## DOCUMENT EXCERPT
::::::::

“The Financial Model is not Sustainable”
Administration Seeks Bids to Outsource Medical Care at Hendrix Clinic
By: Logan Peterson, firstname.lastname@example.org
“The medical side of Hendrix has been going more and more and more in the hole,” Brenda Amenson-Hill, VP of Enrollment Management & Student Affairs Enrollment Management, said on Thursday, Feb. 21 during a Student Senate meeting. “The financial model is not sustainable.”
According to Amenson-Hill, Hendrix has faced financial troubles for some time. She said it has been one of her top priorities since 2015. After consultations and recommendations from experts in the field, MSUM is moving forward with a new approach that they hope will solve the financial puzzle.
The newest solution is to outsource the medical side of Hendrix, and focus on what the administration has deemed to be a bigger priority for students: mental health. A Request for Proposals (RFP) has been drafted to solicit bids from medical providers.
Within this new model, mental health services would still be run by MSUM, and the third party medical provider would still operate in the on-campus clinic. Examples of medical providers are Sanford, Essentia, Urgent Med, Family Healthcare and Valley Medical.
“The one thing we want to make sure of, whoever that vendor is that we select, is that they fit with our mission, our strategic anchors, our vision for this institution,” Kara Gravley-Stack, Dean of Students, said. “So it’s not purely based on numbers or things like that. We want to make sure that the costs of services doesn’t go up for students because we are bringing in someone from the outside.”
The biggest changes with the new model would be that the medical portion of Hendrix would no longer be funded by student fees, the hours of service would be increased and medical services would be open to the general public as well as students.

::::::::

## PROVIDED RECORDS
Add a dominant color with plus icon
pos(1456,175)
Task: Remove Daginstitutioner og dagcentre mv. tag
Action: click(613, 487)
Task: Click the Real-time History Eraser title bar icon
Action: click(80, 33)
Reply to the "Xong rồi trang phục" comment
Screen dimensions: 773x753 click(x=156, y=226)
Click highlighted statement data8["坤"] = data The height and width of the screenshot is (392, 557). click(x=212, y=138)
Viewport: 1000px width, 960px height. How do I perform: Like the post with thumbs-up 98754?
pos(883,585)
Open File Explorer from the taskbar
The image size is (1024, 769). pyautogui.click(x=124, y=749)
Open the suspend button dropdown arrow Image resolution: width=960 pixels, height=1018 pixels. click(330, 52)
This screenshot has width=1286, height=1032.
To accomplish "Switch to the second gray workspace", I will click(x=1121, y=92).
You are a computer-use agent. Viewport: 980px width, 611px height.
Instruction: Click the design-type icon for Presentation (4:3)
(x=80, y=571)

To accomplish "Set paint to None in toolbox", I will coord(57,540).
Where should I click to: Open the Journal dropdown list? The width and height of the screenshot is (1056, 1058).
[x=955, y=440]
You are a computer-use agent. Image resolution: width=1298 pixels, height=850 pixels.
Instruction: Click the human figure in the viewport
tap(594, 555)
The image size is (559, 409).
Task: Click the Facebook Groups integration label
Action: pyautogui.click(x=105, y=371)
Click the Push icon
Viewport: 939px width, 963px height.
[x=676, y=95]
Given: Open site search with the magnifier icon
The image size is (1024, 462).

::::::::

## EXERCISE DESCRIPTION
In the article on outsourcing medical care at Hendrix Clinic, what does the administration consider a bigger priority for students?

## ANSWER TO THIS PROBLEM
Mental health.